Verizon’s financial statements; author’s calculation

I understand that an investor might want to assume a different cost of debt for Verizon’s net debt, and/or require another EV/EBT multiple. So, I would also like to provide readers a sensitivity table. For reference, red-cells imply an overvaluation as compared to the current market price, and green-cells imply an undervaluation.

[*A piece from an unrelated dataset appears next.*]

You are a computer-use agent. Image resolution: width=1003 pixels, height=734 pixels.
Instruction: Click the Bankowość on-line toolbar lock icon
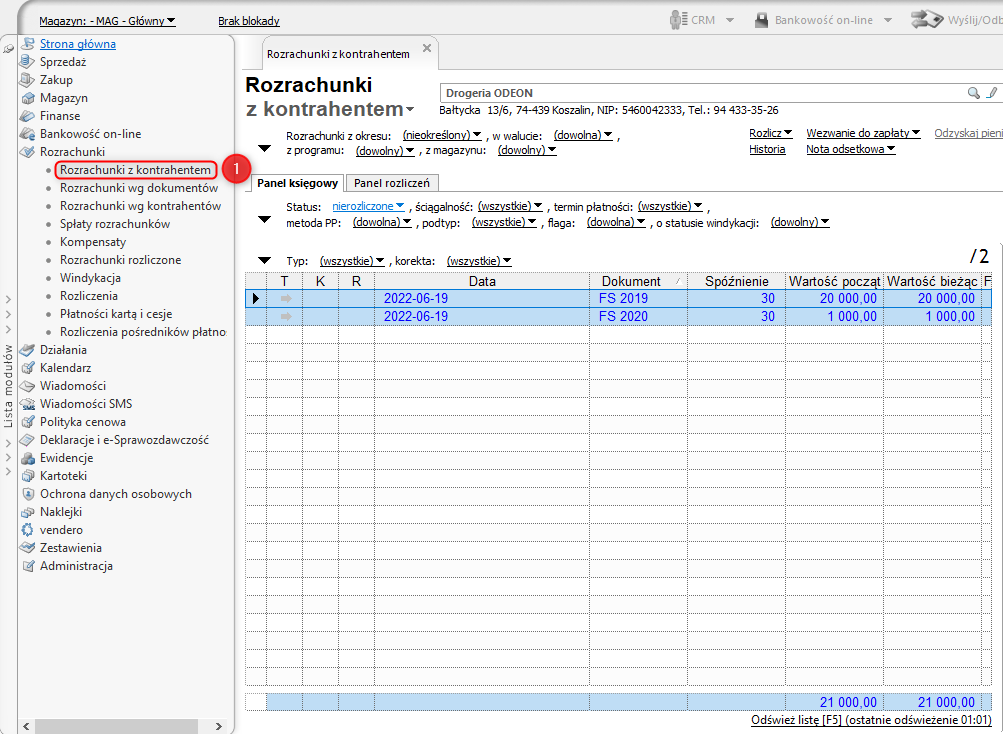(x=761, y=20)
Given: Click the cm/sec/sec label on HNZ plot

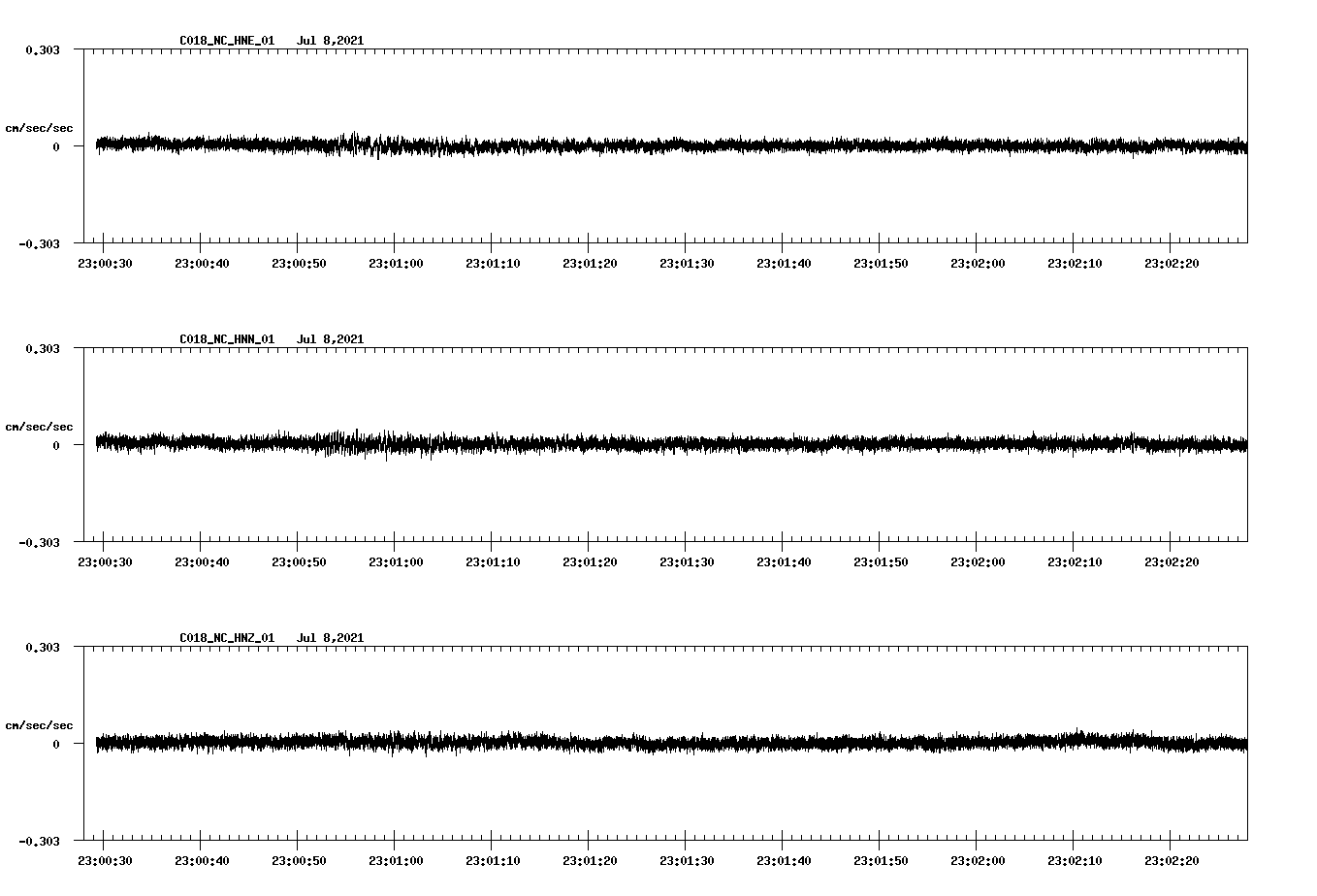Looking at the screenshot, I should click(x=40, y=723).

Verizon valuation, sensitivity table

Verizon’s financial statements; author’s calculation

Risks To My Thesis

In this article I point out that Verizon’s debt is unsustainable — in the context of a rising interest rate environment. Accordingly, my argument for why Verizon shares could depreciate by 35% is closely tied to the actions of the federal reserve, and everything else that influences interest rates directly and indirectly, including for example inflation, supply chains, OPEC+ supply decisions, etc.

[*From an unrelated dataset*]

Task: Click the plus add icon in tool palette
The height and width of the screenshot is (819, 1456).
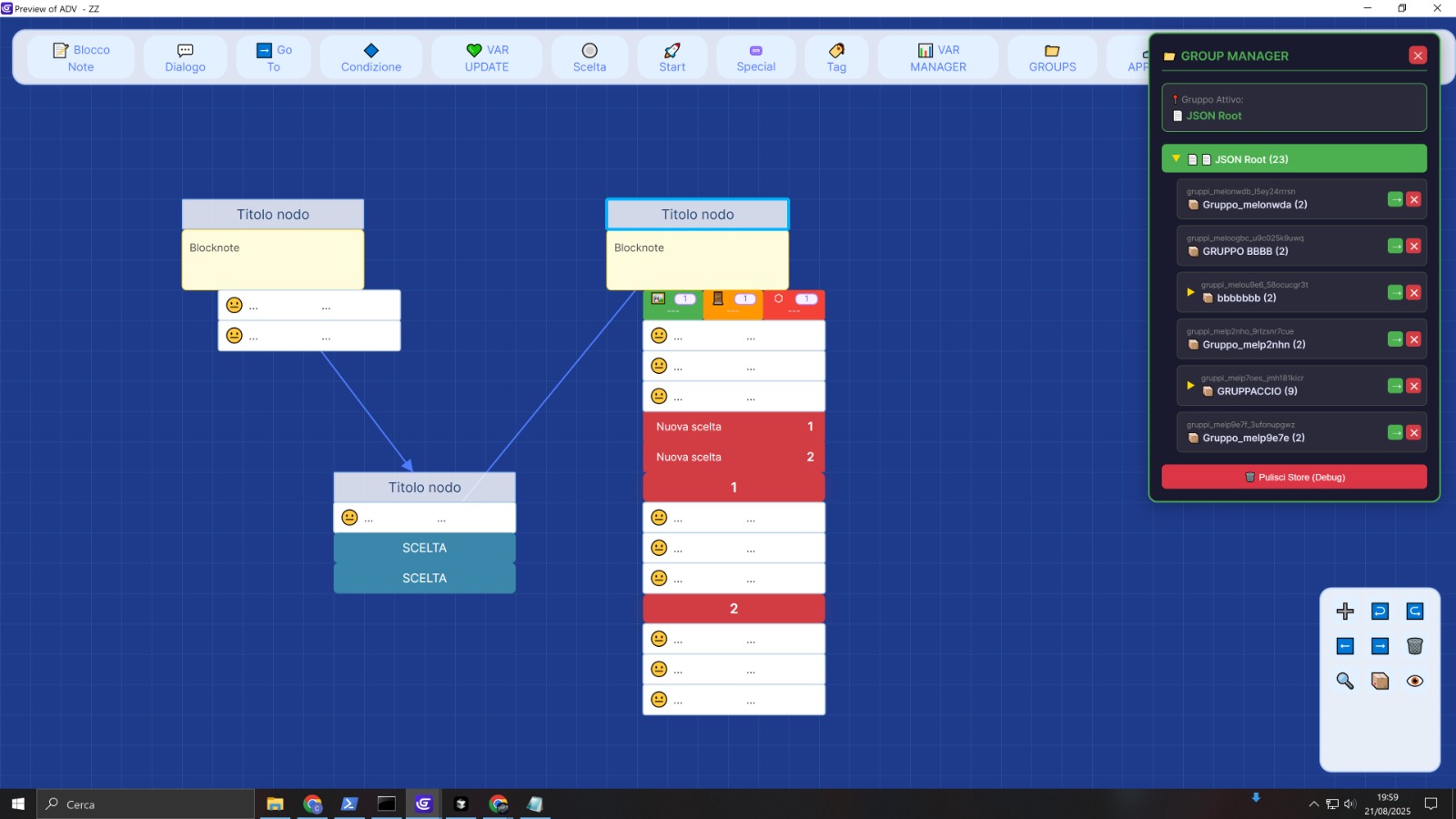Action: [1345, 612]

That said, if the Fed would pivot early, before Verizon needs to refinance its debt position, then the impact of the company’s debt burden would need to be repriced again accordingly. For reference, if the interest rate environment would return to 2020/2021 levels, then Verizon’s fair implied valuation would jump to about $55/share — based on the same mathematics presented previously.

Investors should consider that it will be very difficult for Verizon stock to sell assets in order to repay outstanding debt. In fact, most of Verizon’s asset base is composed of goodwill ($28.64 billion) and other intangibles ($160.01 billion). As asset prices are falling across markets, and capital markets start to freeze, any sale would likely need to be made at distressed valuations. Moreover, prospective buyers of Verizon’s telco asset base, including intangibles, are in distressed conditions themselves (for example, private equity and AT&T)

Conclusion

Investing in Verizon stock is much more dangerous than investors might think: the companies past financial data does not accurately reflect Verizon’s earnings power anymore. I argue Verizon is burdened withan unsustainably high debt position, and given rising interest rates, the investment recommendation is clear: “Sell.”

If Verizon’s cost of debt would rise to 6%, which I think it will, VZ stock could fall as low as $23.74/share. If, however, an investor believes that the FED will soon pivot, and interest rates will fall again, then buying VZ stock might be a good speculation — as the stock could bounce back to $55/share. Personally, I do not think a Fed pivot is likely though.